Paper was the number one, and only, choice for grocery shoppers until the 1970’s when the save the trees movement started. This overhaul is what gave us the invention of the plastic bag. Plastic bags without a doubt have a much less harmful manufacturing system. They are actually made by natural gas extraction and their production provides an environmental solution to the burn off of natural gas. Plastic bags are made from ethane gas, a natural gas, which is burned off in factories to become less hot so we can use it as fuel in our homes. The burned off ethane is conserved, captured, and frozen before it goes off into the atmosphere. It is actually a really neat process when you think about it.
Plastic bags were touted as more environmentally friendly, which they are, and replaced paper as the go-to choice for most shoppers. Today, they are absolutely everywhere.

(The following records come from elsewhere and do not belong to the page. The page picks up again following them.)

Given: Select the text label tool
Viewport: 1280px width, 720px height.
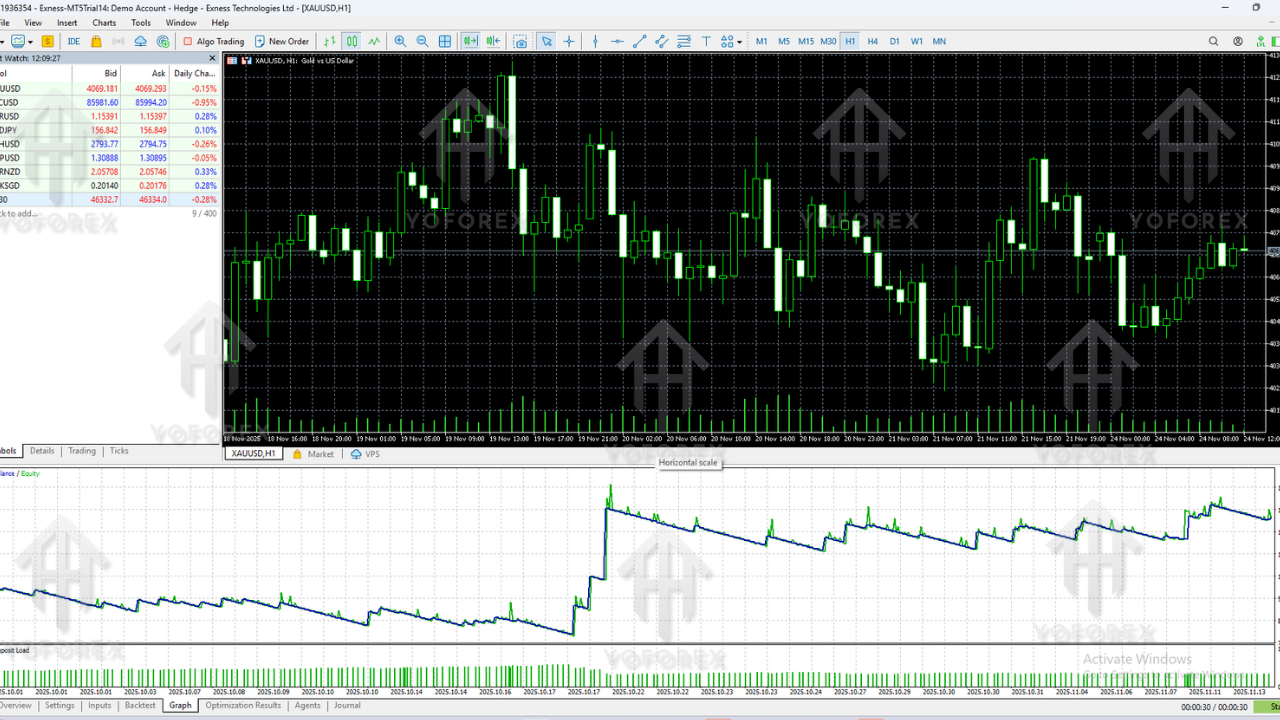Looking at the screenshot, I should coord(706,41).
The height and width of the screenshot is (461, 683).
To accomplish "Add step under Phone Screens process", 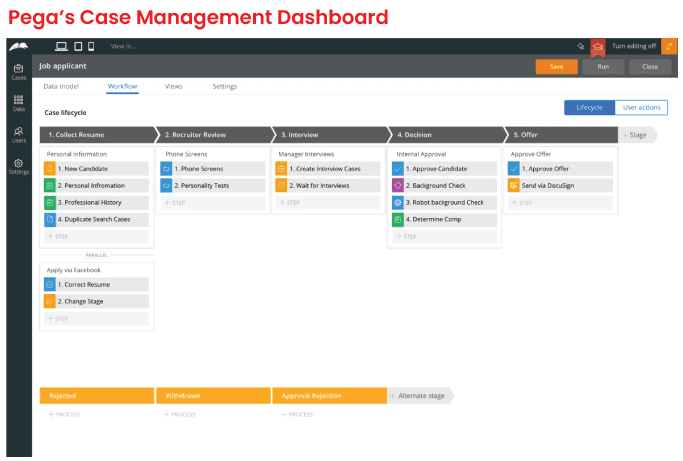I will pos(176,203).
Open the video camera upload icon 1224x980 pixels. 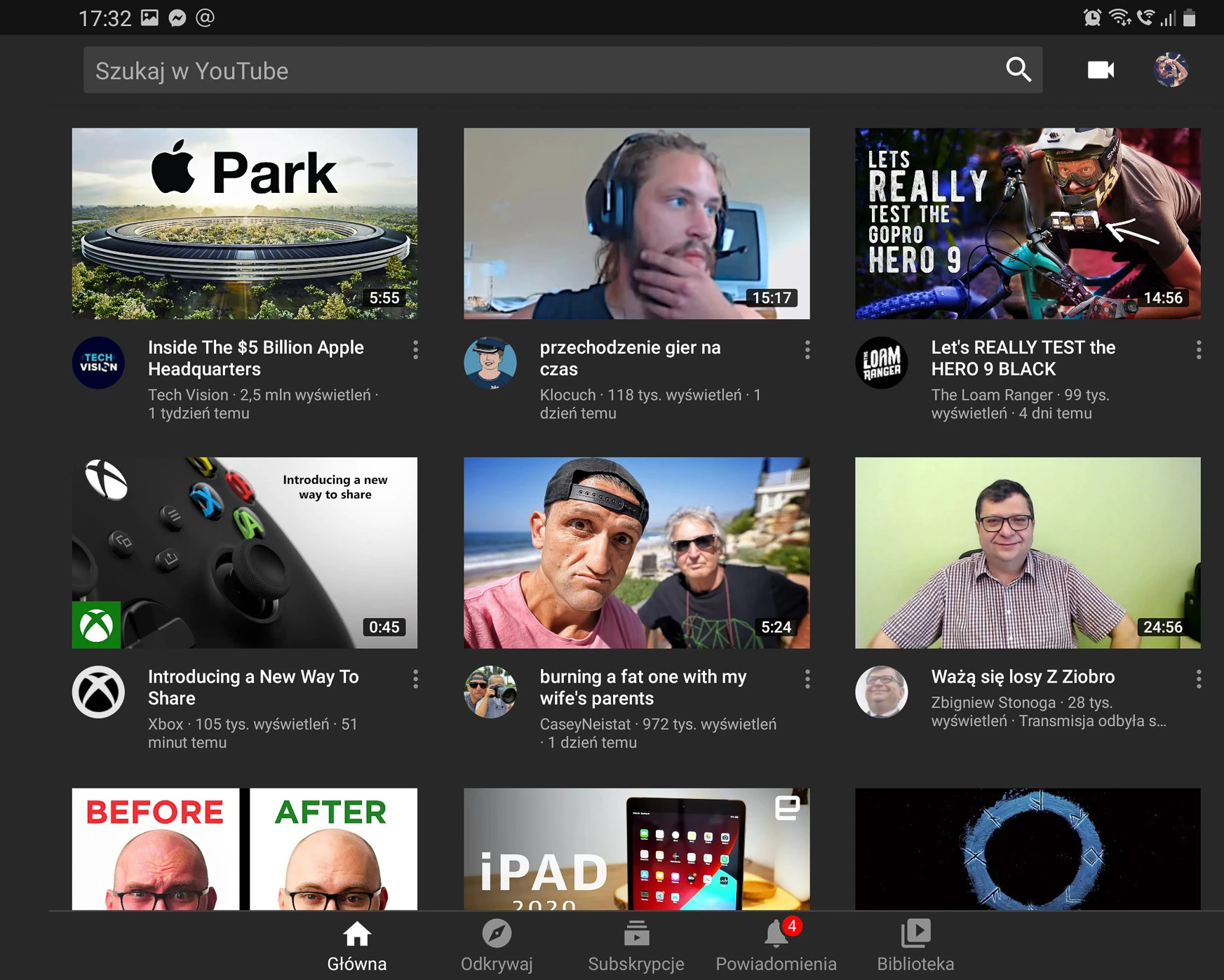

According to the Earth Policy Institute, one trillion bags are used worldwide each year. That is two million a minute. In China alone, with a population of 1.3 billion people, they use three billion bags a day. In comparison, the United States went through 100 billion bags in one year. In addition to holding groceries, plastic bags have many advantages. They have a high level of reuse and many people use them for small trashcans in their homes such as in their bathrooms or in their kitchen for smaller items. Plastic bags are also very recyclable but that knowledge is not as widespread so most of them end up in the trash living out their days in a landfill. In landfills, plastic bags will take 500 years to biodegrade. If they don’t end up in a landfill, they end up in the ocean. It is estimated that every square mile of ocean has 46,000 pieces of plastic in it. 90% of plastic bags will simply be thrown away. Only .5%-3% of plastic bags will end up being recycled.
These facts seem a little scary which is why the most recent green movement has been pushing reusable bags for year now. But there are many disadvantages to this supposedly green item.
They have to be produced and they are done so in factories that will produce greenhouse gases into the environment. This will also use both raw materials and energy. And sadly enough, most of these bags are produced overseas so the transportation alone uses significant amounts of gas/fuel and more energy. Sadly enough, many of these bags aren’t even made from recyclable materials.
They cannot be reused for trash either, and when people end up buying small plastic bags for their dog’s poop or their bathrooms, it will defeat the purpose of reusable bags. With all of these factors some could argue that plastic bags and reusable bags are completely even when it comes to production, use, and impact. Also keep in mind that in order for the reusable bag to do what it is supposed to do, you need to use it. Many have a lifelong habit of strolling carefree into a store and have a hard time even remembering to bring in their own bags. Additionally, considering the consumption of materials, production, and transportation to get the bags here, you will have to use your cotton bag every day for a year, or your canvas tote 171 times, to offset the environmental impact of one plastic bag. Not too impressive.
Based on these facts, for the pure raw material consumption, lack of reuse, and the heaviness of the paper bag (leading to more energy use and issues for trash disposal), perhaps paper bags should be banned instead of the current witch hunt on plastic. Plastic bags have a much lower environmental impact, high rates of reuse, and recycle very well. Reusable bags have a very high hidden rate of production and energy and only make a small difference in use. Plastic is the clear winner in this equation, as long as you are careful to reuse, and then recycle when possible. Even better, choose and find biodegradable plastic bags or keep your reusable bags with you in the car. Don’t feel bad for using plastic, it really is the only current choice, but we hope for an even better one in the future.